- **ASSIGNED TASK**
Would you please print exactly the lines that run from the one with "The height and" to the last line of the data, both included, without any pictures?

(DATA FOR THE TASK begins)

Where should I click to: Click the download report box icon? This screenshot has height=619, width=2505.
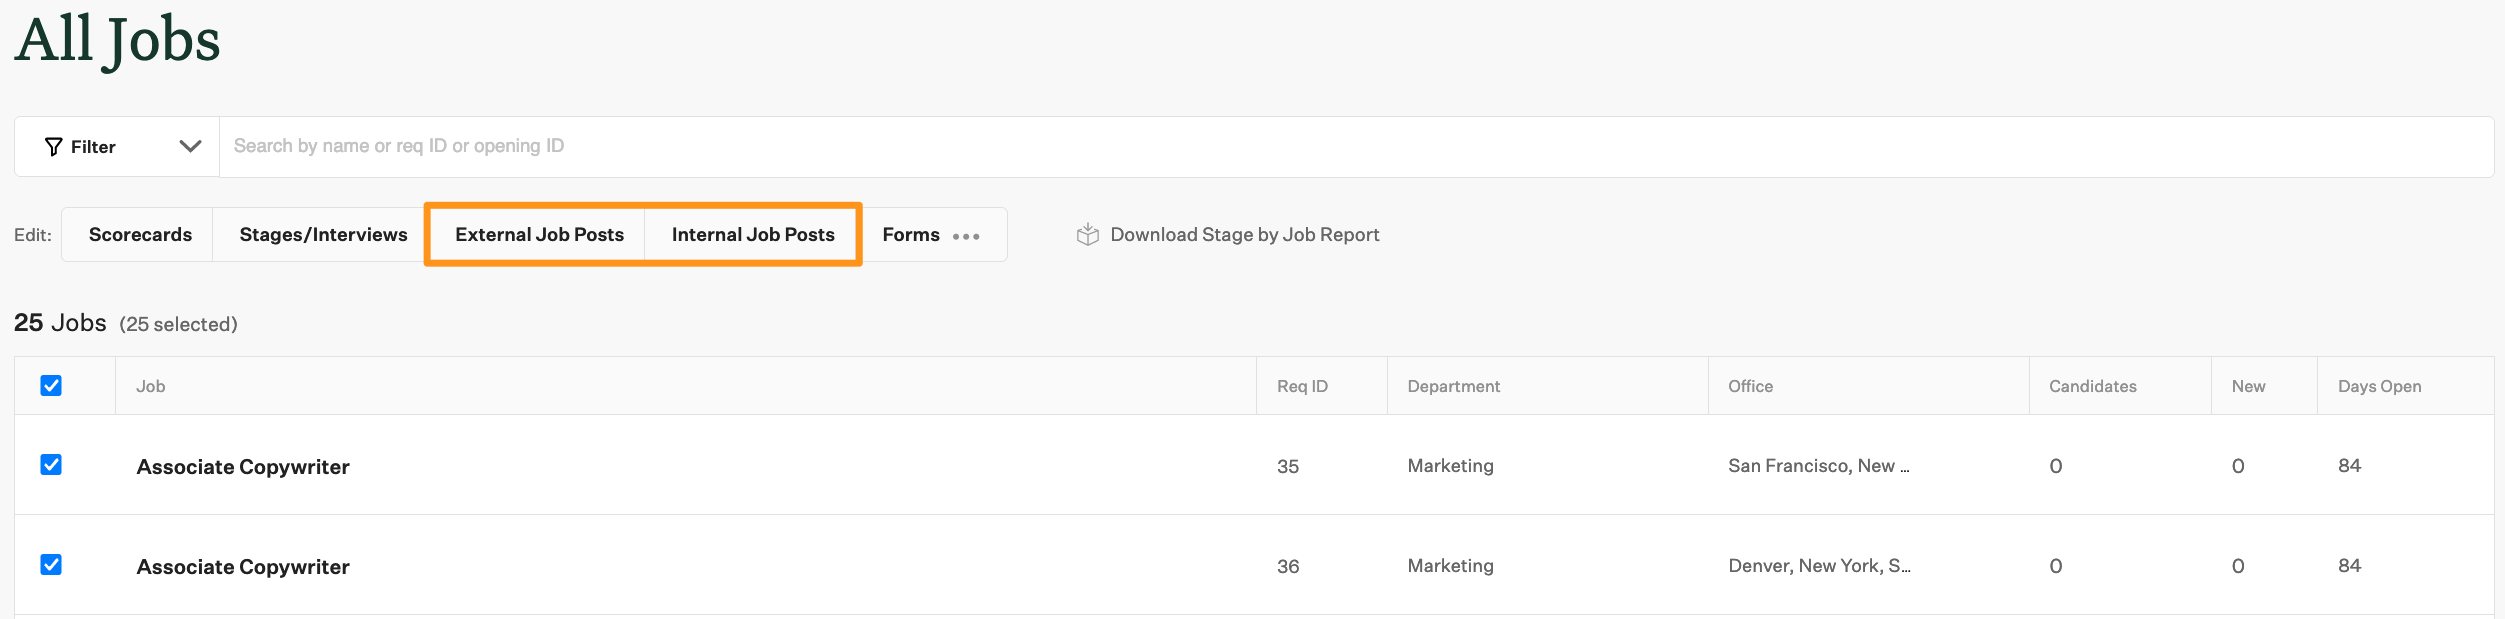tap(1087, 235)
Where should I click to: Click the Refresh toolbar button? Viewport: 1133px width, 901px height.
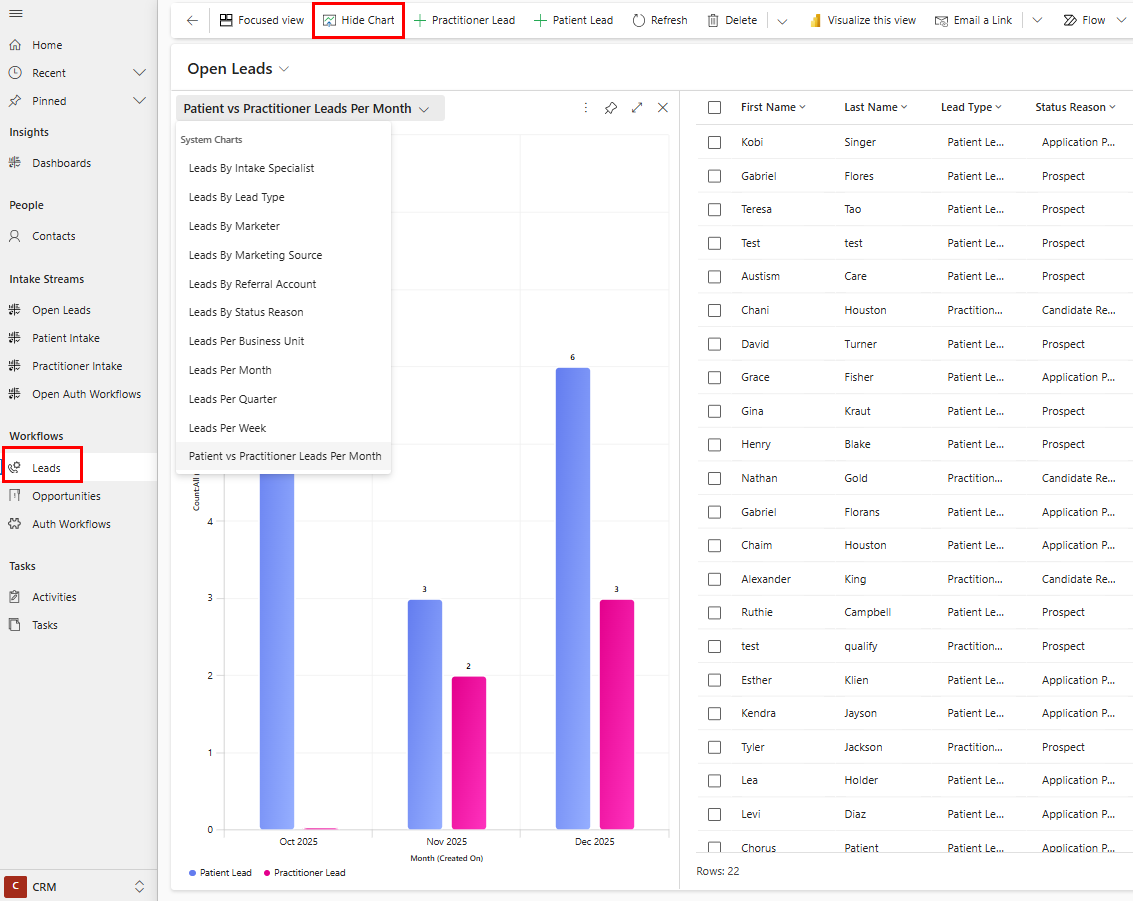click(659, 20)
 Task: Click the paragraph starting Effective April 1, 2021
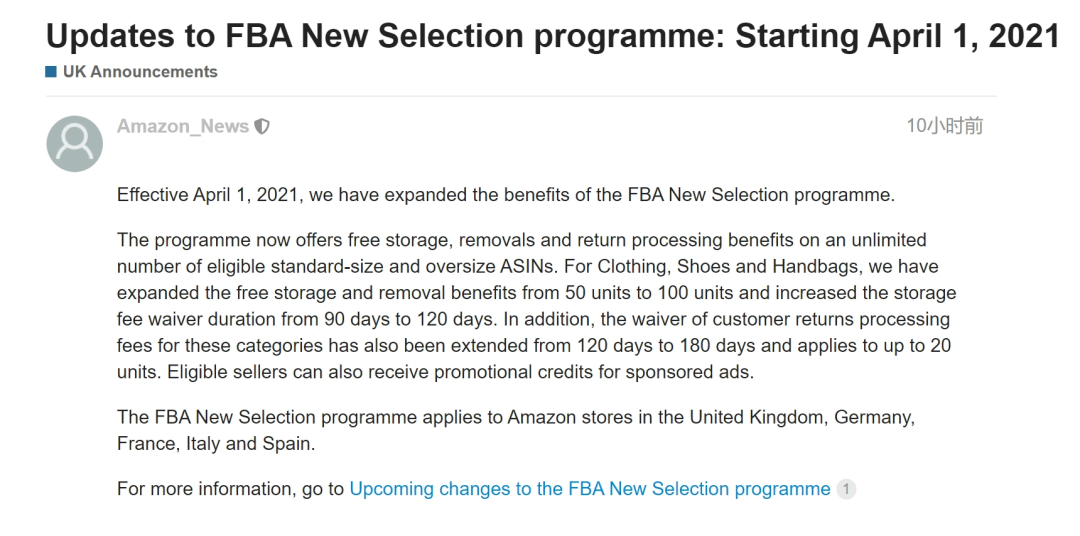click(506, 195)
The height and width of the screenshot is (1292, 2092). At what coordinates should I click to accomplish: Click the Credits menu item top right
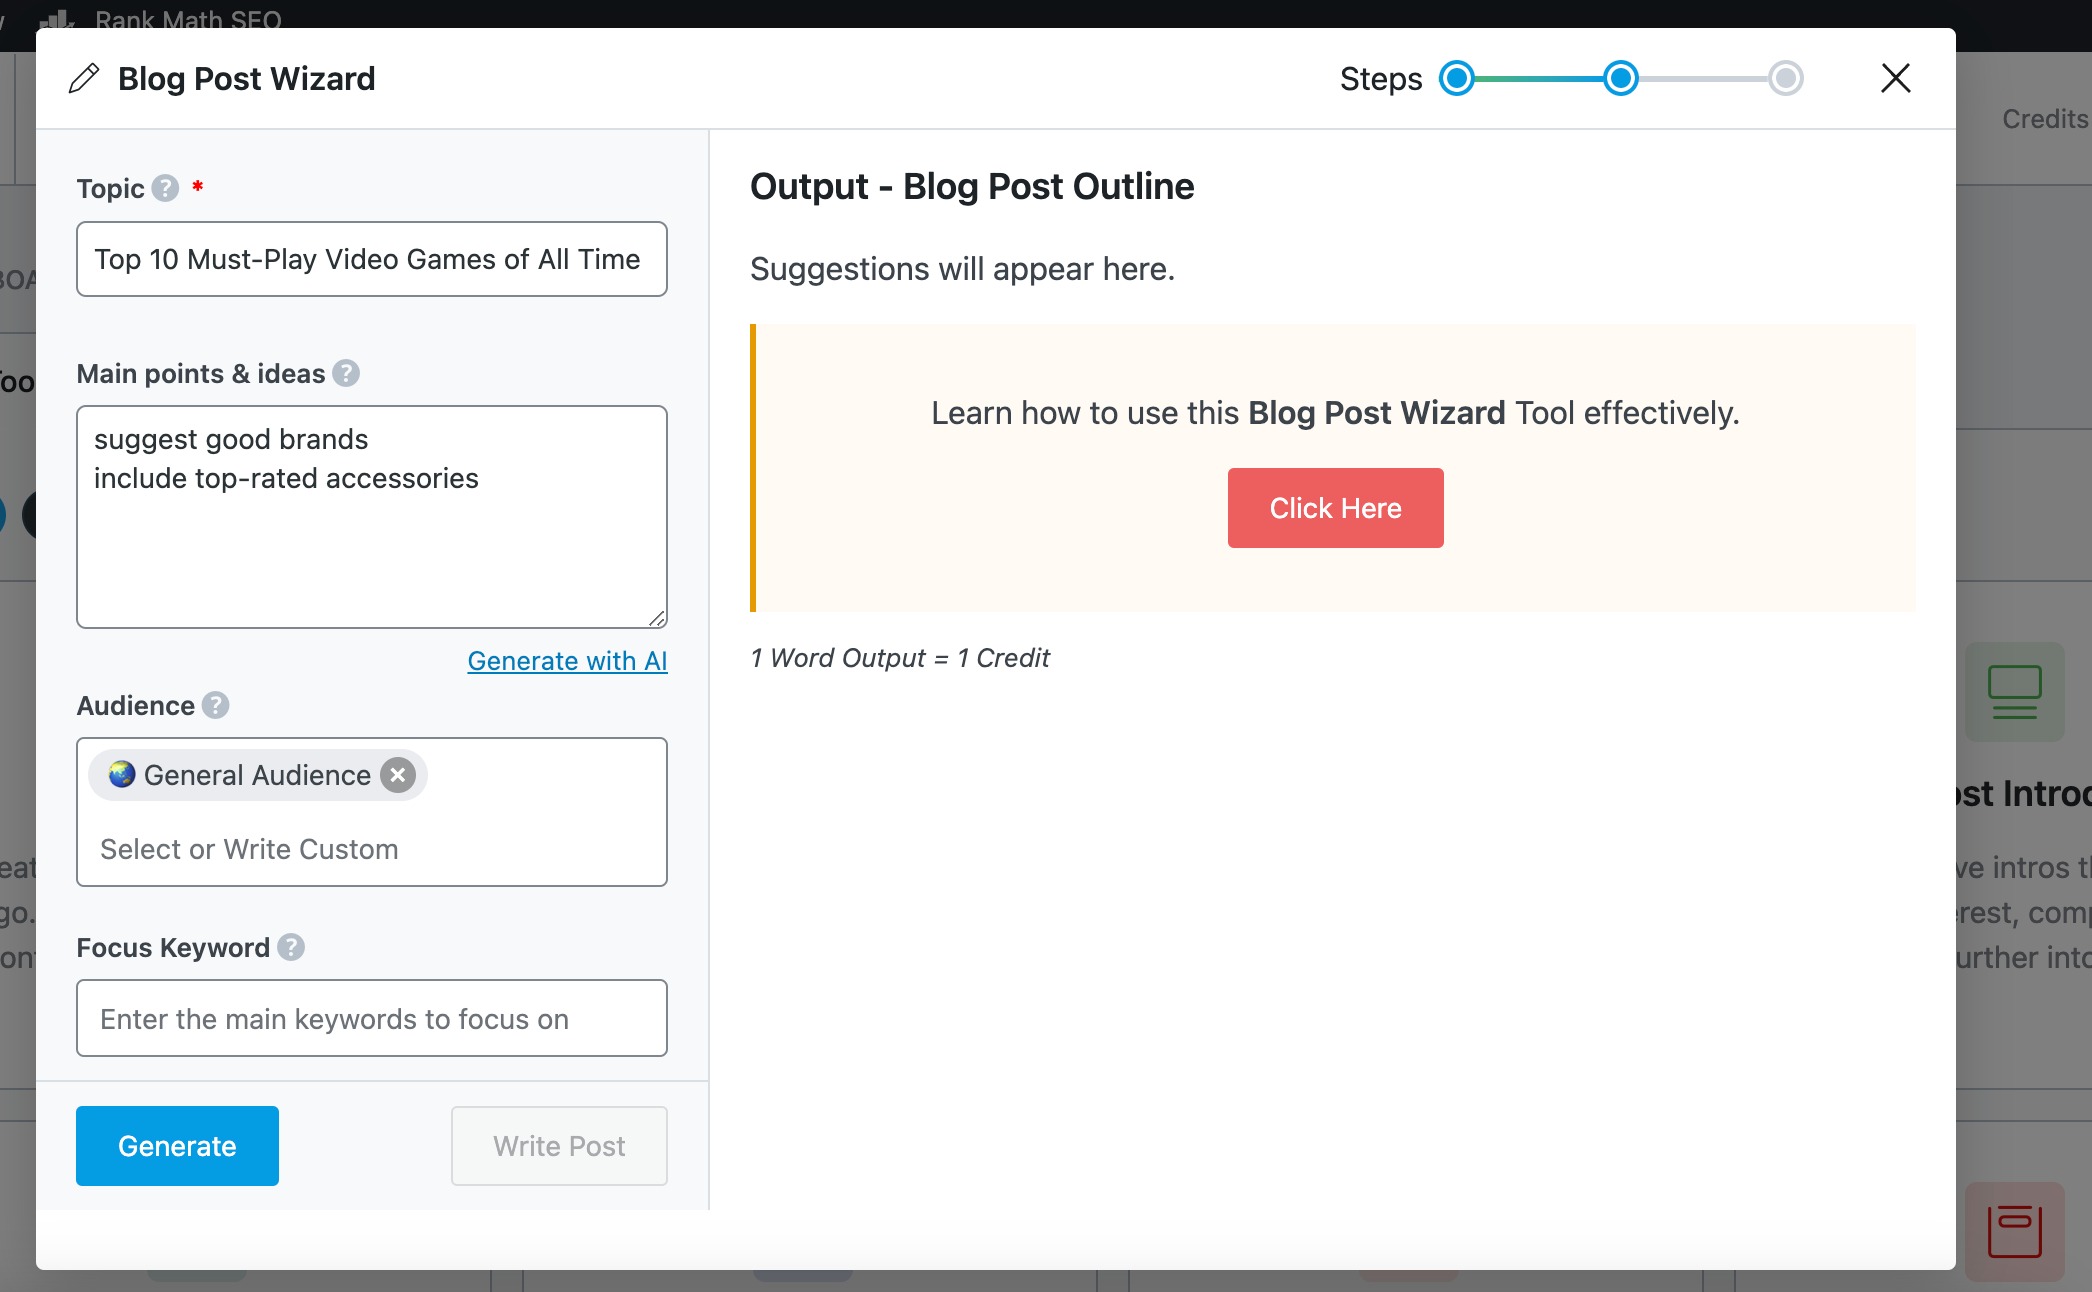pyautogui.click(x=2049, y=117)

(DATA FOR THE TASK ends)

- **RESULT BELOW**
The height and width of the screenshot is (1292, 2092). At what coordinates should I click to accomplish: Click the Credits menu item top right
pyautogui.click(x=2049, y=117)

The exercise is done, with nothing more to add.